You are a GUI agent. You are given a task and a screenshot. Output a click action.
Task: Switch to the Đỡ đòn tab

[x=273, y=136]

· · ·

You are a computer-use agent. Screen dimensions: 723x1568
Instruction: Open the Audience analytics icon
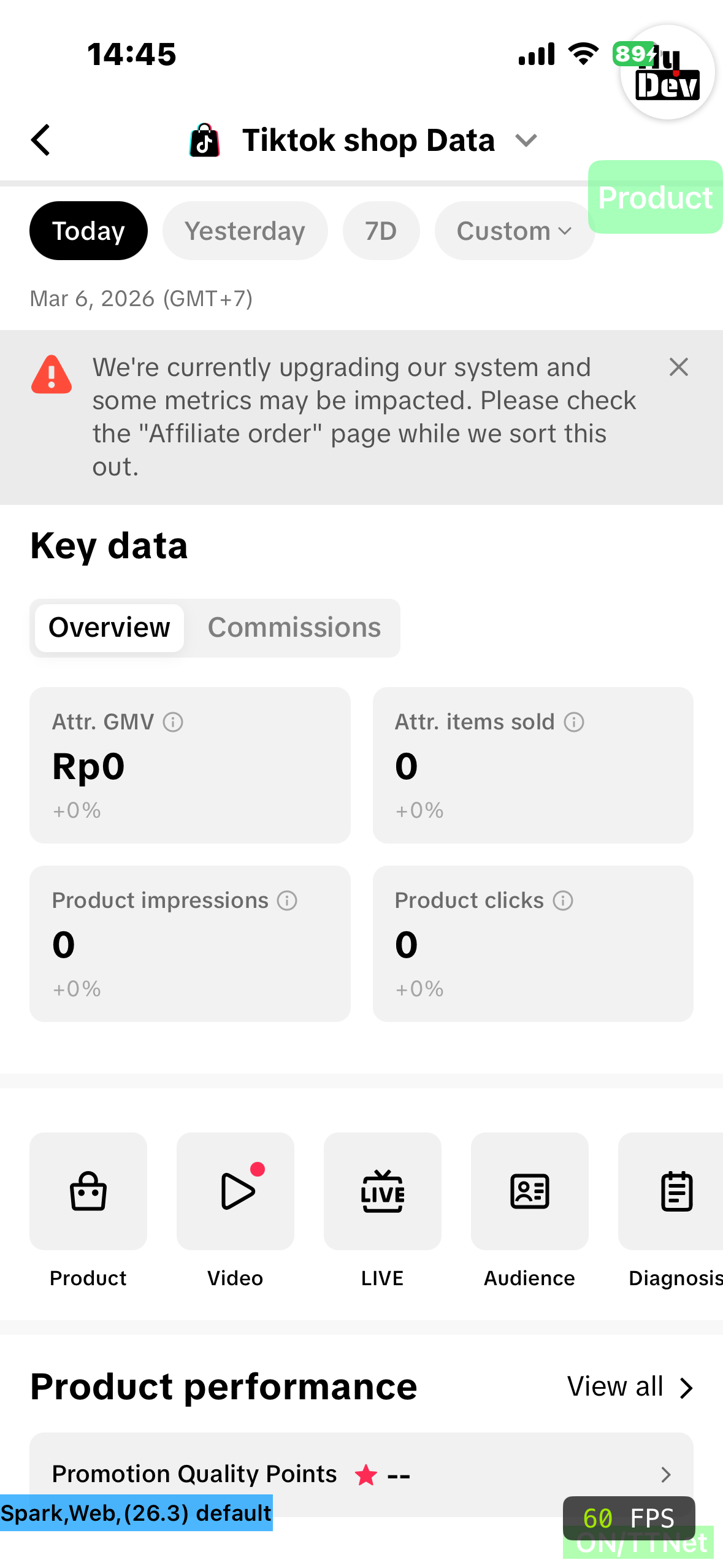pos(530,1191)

· · ·

Task goal: Copy the lines of the material starting with the line containing "You are a computer-use" and going on through the line containing "pos(530,1191)", leaving the pictures out of your answer.

Response:
You are a computer-use agent. Screen dimensions: 723x1568
Instruction: Open the Audience analytics icon
pos(530,1191)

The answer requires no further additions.